Youth Soccer Has Become All About Adults Competing Against Other Adults Through Their Children And Goalkeeping Is Suffering The Most.
Parents are having their 7-year-olds specialize in only soccer so they can make the travel team at 9 and be a star, only to burn out by age 13. Parents are asking coaches how to have their goalkeeper be more aggressive not afraid to come off his or her line and be able to communicate and talk more with his or her teammates so that he/she can have the opportunity to make the ODP (Olympic Development Program) team or get a better chance at a college scholarship. There is no way in hell a 7-year-old goalkeeper can do that simply because of the mental stage of development they are in. Coaches do not encourage kids to play the ball back to the goalkeeper because they are afraid to concede a goal and lose a game. In all fairness at 7 years old every player on the field should share the position of a goalkeeper. The 7-year-old soccer player is too young to be just a goalkeeper. He or she needs the time on the field to develop their soccer skills, footwork, awareness of the game and most of all touch the ball as many times as possible and just simply have fun. Coaches should not promise parents that if their child will train and play in their particular premier level team, that coach can increase the chance of the child getting a college scholarship And parents STOP drinking the juice, stop leaving through your children the sports dream you never attained, stop being so naïve and let the children be children. This environment is driving far too many kids to quit the most beautiful game in the world. It is causing them to hate soccer!
We all should know better!
Youth soccer has stopped focusing on children competing against other children. America is obsessed with winning at all costs. This is most evident in the pro sports levels. Pro teams do not just develop players or teams any more. Most pro teams do not have a solid farm system any longer; instead they just pay top dollars for the elite players and try to buy championships. Most players do not play for the love of the game or the love of a team any more. They play for the money. Even at the pro level we see players that become multi- millionaires by the age of 18 and then they just fizzle out because they were not slowly brought along or properly developed for the challenges of the pro game.
Well this mentality has now crippled youth sports as we try to win at all costs and the development years have been overtaken by the “ Make my kid an elite player” mentality.

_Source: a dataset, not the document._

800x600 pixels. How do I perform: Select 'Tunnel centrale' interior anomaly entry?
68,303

Just because a goalkeeper is playing at a premier level team it does not mean that that goalkeeper will develop into a top level keeper. In fact probably the opposite as he/she will get less touches on the ball as he/she is probably playing behind a good defense and that defense has not been taught to play from the back or use the goalkeeper for back passes as much as the game dictates. Any coach who has taken a USSF E License knows that the 9- to 12-year-old age group is known as the “Golden Age of Skill Development.”
According to USSF best practices in Long Term Athletic Development, the years prior to the growth spurt for both male and female players are the time when their bodies are most sensitive to developing sport specific skill. It is a time when technical training is crucial, and games should be used as a training tool and a way to measure development.

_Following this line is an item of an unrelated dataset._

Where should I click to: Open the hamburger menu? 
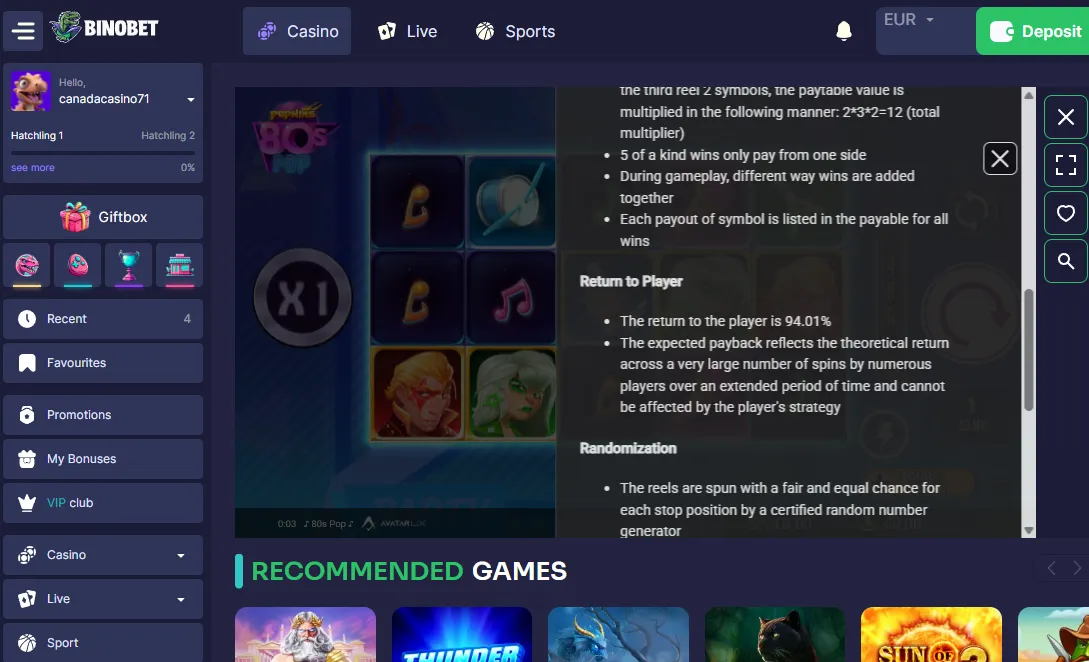tap(23, 31)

At this age it is the time when players need ample game minutes to work on their new skills at a variety of positions. Players need to be encouraged to take risks. Goalkeepers and defenders should not be afraid of playing out of the back. Attacking players need to develop the confidence to beat opponents on the dribble, and possess the ball instead of launch it up the field. Any coach will tell you that these things usually go out the window if your sole focus is to win your games.
Winning serves the parents; it does not serve the best interests of the children!
Let’s be a nation that follows the proven formula of soccer development of European and South American federations that let the children have fun and let them develop through small sided games with not keeping scores.